- _What the task requires_
In the records below, find the line that contains "Task: Check Sun". Retype that line and all the lines after it through the end, leaving out the pictures.

- _Dataset entries_
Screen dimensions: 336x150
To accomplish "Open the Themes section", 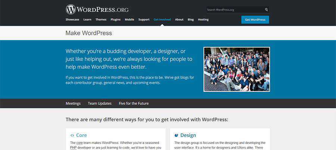I will [x=101, y=20].
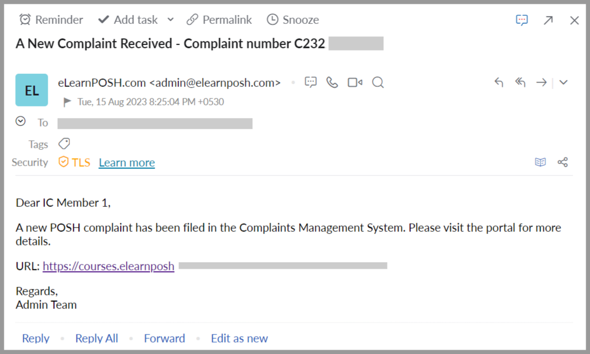Expand recipient details next to To
Viewport: 590px width, 354px height.
tap(21, 121)
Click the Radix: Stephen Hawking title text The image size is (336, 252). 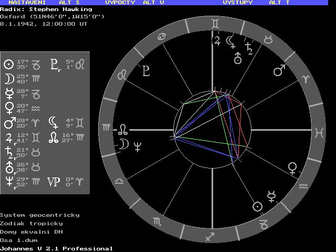click(46, 9)
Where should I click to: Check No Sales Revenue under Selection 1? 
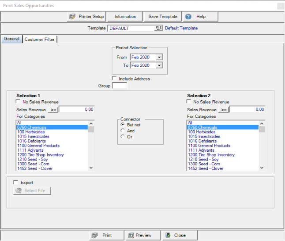(18, 102)
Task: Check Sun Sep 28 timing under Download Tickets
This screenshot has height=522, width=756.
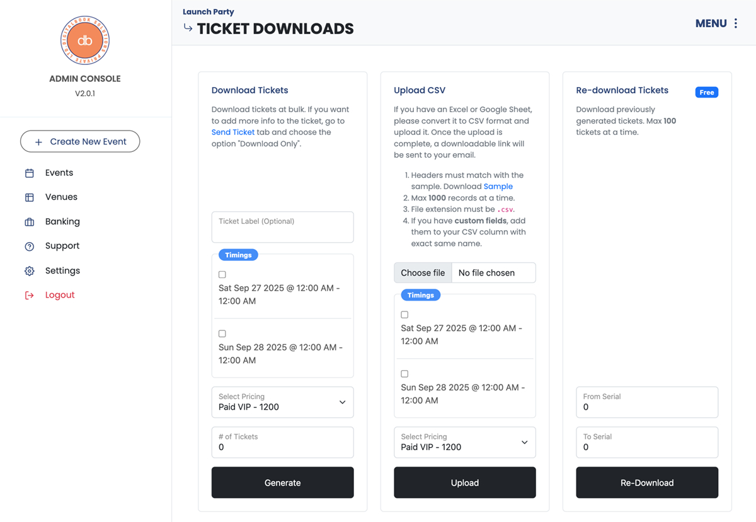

- _Exercise response_
Task: Check Sun Sep 28 timing under Download Tickets
This screenshot has height=522, width=756.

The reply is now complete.